Understatement coming up: Stephen Gay was not universally welcomed as the director-general of the Association of IFAs (AIFA).
After announcing his resignation from the organisation today, the consensus seems to be that he will not be missed either.
It's only been 14 months after all and, according to many advisers, all Gay managed to achieve was to confine to the scrapheap the very agenda on which AIFA was founded: an organisation looking out for the interests of 'independent' advisers.
I am of course referring to AIFA's decision, in July last year, to permit 'restricted' (tied/multi-tied in today's parlance) advisers as members.
But wasn't the organisation right to do it?
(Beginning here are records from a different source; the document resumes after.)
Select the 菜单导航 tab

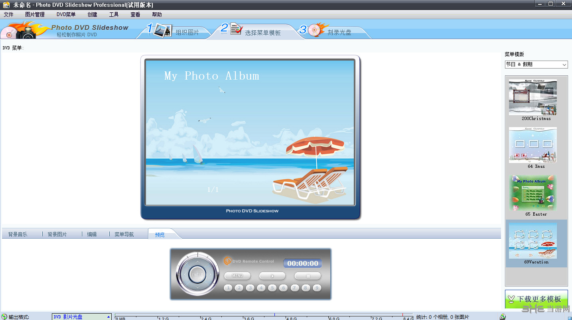coord(124,234)
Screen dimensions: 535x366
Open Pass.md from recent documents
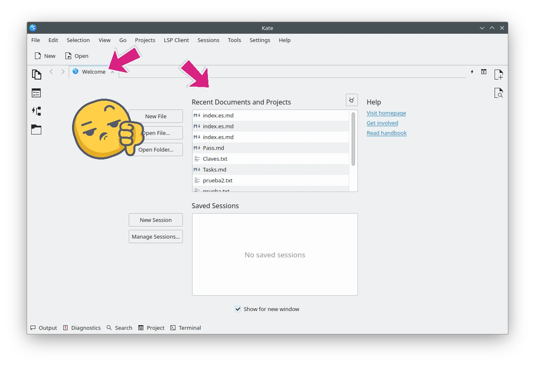pyautogui.click(x=213, y=148)
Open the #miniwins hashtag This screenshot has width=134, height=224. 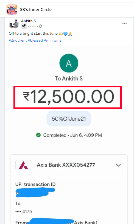point(52,40)
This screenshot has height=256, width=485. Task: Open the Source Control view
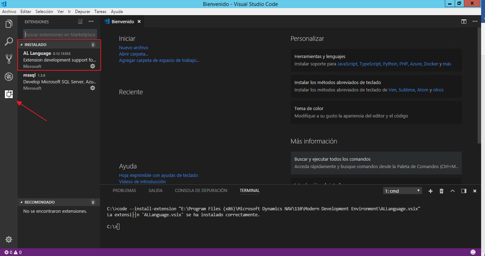(x=9, y=59)
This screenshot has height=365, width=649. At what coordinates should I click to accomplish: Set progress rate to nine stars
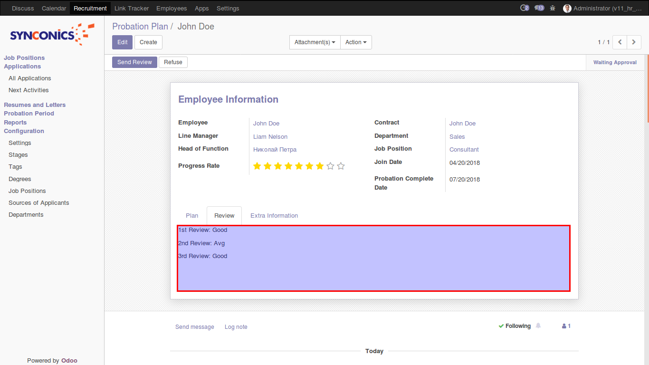point(341,166)
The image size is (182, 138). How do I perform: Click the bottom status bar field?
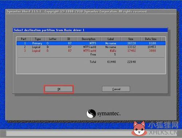pyautogui.click(x=91, y=133)
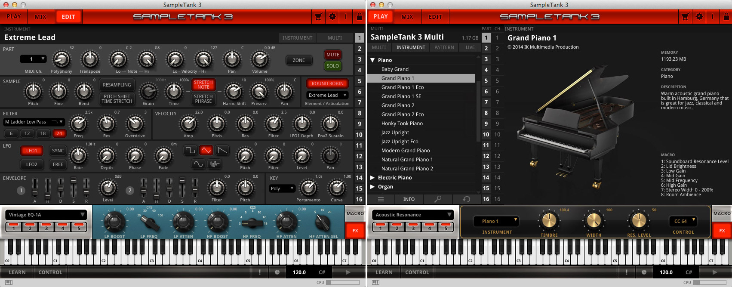Select the sine wave LFO shape

click(x=198, y=164)
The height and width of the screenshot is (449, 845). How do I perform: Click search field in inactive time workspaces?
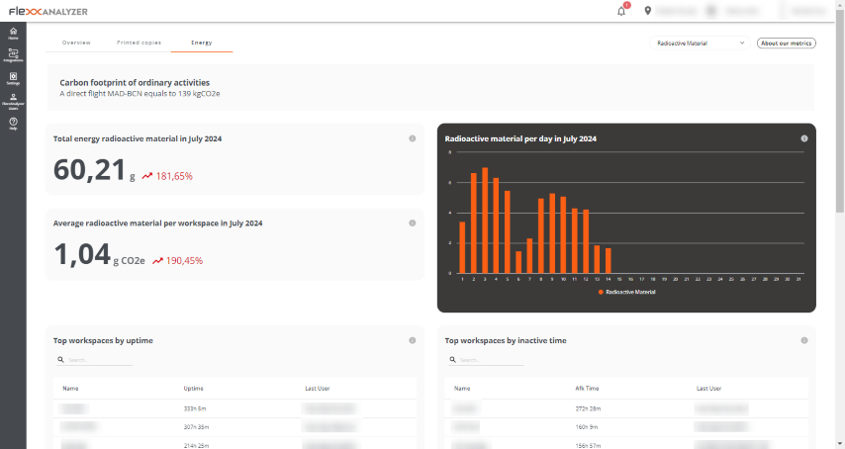point(487,360)
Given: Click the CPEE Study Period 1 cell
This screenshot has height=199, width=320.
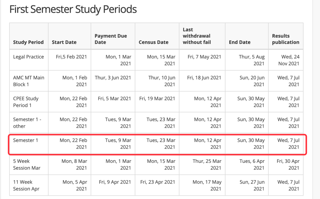Looking at the screenshot, I should tap(26, 102).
AIFA reasoned that, as many of its existing, independent members would become 'restricted' under new rules to be introduced at the end of the year, it wouldn't be right to bar them all of a sudden.
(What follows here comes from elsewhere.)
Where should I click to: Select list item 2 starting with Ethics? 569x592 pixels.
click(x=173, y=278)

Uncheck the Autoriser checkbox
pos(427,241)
From a financial viewpoint, restricting membership to this new category of IFA made little sense either; the trade body is already cash poor and, in the 12 months to June last year, recorded a deficit approaching £200,000.
But criticism of Gay began long before this decision was made. On the day he joined AIFA (from Aviva - this is important), he was immediately dismissed as the wrong man for the job.
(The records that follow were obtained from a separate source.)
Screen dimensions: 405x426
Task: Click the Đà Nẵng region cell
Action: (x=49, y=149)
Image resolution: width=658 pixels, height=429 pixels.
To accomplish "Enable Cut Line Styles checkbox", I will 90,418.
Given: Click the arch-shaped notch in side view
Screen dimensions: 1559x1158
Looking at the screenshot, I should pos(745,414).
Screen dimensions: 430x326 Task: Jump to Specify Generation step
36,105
Here's a small selection of what some advisers had to say...
"AIFA has been dying a slow death for a while, this is only likely to hasten matters."
"In my opinion the man was extremely pro RDR and keen on doing his best for Aviva. How he got this position is anybody's guess."
"Has Mr Gay IFA experience? Can I pretend to know what it's like to live on the front line just because I've watched a film about it? I don't believe one can?"
This final remark was a key theme at the time. In a similar vein to football fans' view that the England team should have an English manager, a number of advisers appear to believe that only an existing or former client-facing IFA is capable of representing their interests.
In one sense, Gay failed. He failed to win over the naysayers and turn around an organisation scraping by on the shrinking number of membership fees it was collecting.
But in another, he took on what was at the time, and remains, the Impossible Job.
The alternative view...
Stephen Gay got a better offer.
Scott Sinclair is editor of IFAonline and Professional Adviser magazine.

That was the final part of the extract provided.